En El pedagogo, el autor se propuso no sólo componer un tratado sistemático de moral cristiana, sino ofrecer a los neófitos un método práctico de educación, que consiste en ponerse directamente bajo la guía del «Logos», el Verbo divino. El primer libro de la obra, que es el más extenso, más original y más importante, está dedicado a la persona del pedagogo; Jesús, el verdadero y sumo educador, ha guardado para sí el cometido de catequizar a los hombres que ante él se encuentran en la condición de niños necesitadas de su palabra, sin las distinciones de las facultades espirituales y de las capacidades que, creadas por la gran filosofía griega, habían sido después precisadas por los gnósticos.

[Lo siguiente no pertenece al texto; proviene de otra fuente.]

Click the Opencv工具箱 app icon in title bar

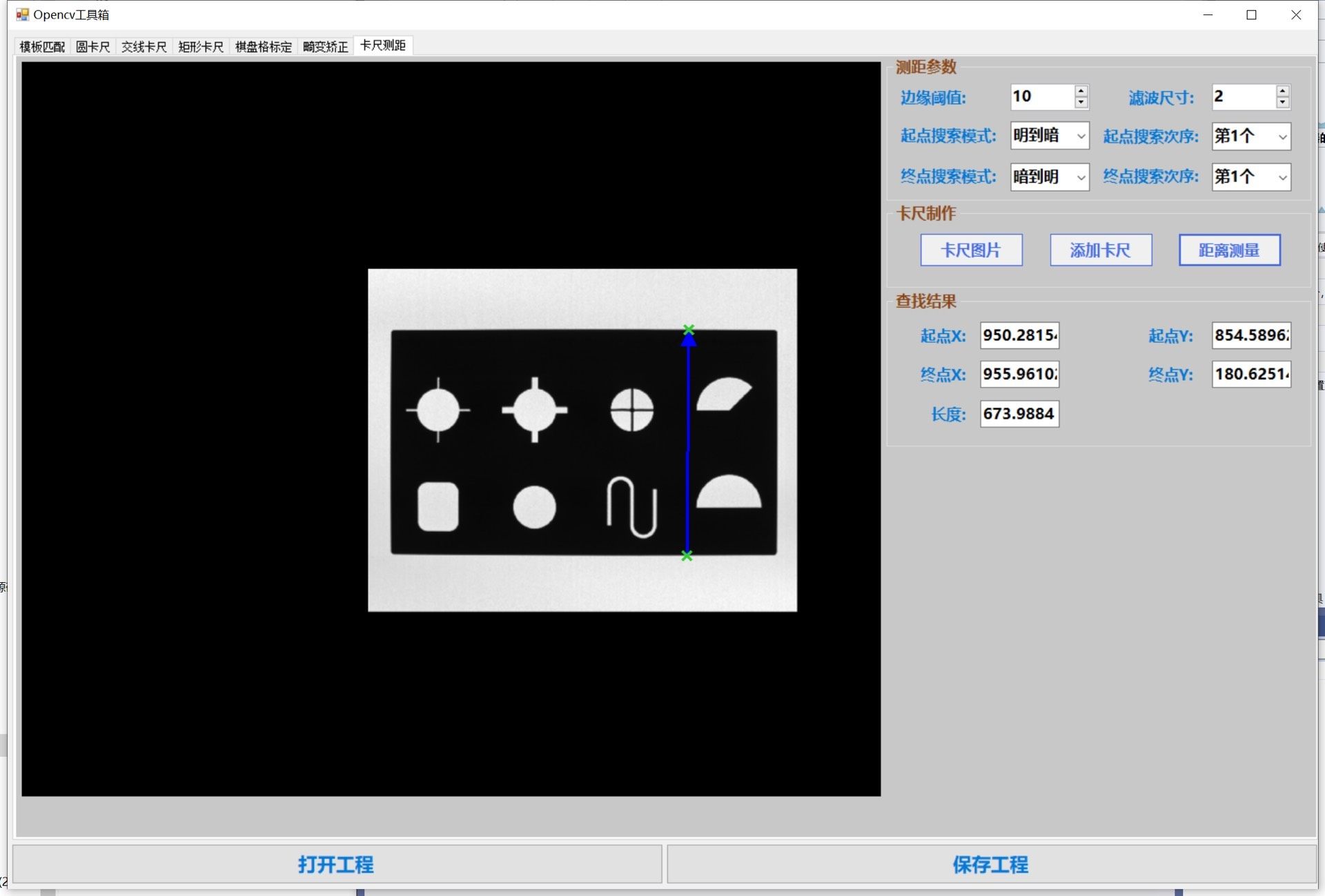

Objeto de la educación es — para Clemente — dirigir a los hombres según la verdad y conducirlos a la suma beatitud, esto es, a la contemplación de Dios. En el segundo y tercer libros, el autor pasa revista a los vicios más difundidos en la sociedad de su tiempo, esto es, el placer, el lujo de la vida, de las casas, de los vestidos, el excesivo cuidado y culto de la belleza física. Además de su valor moral, estos dos libros, que derivan — probablemente — de obras hoy perdidas, son notables por su espíritu de observación y por la vivacidad realista con que el autor retrata hombres, hechos y costumbres de la sociedad alejandrina de su tiempo. Trad. italiana de Boatti A. (Turín, 1937).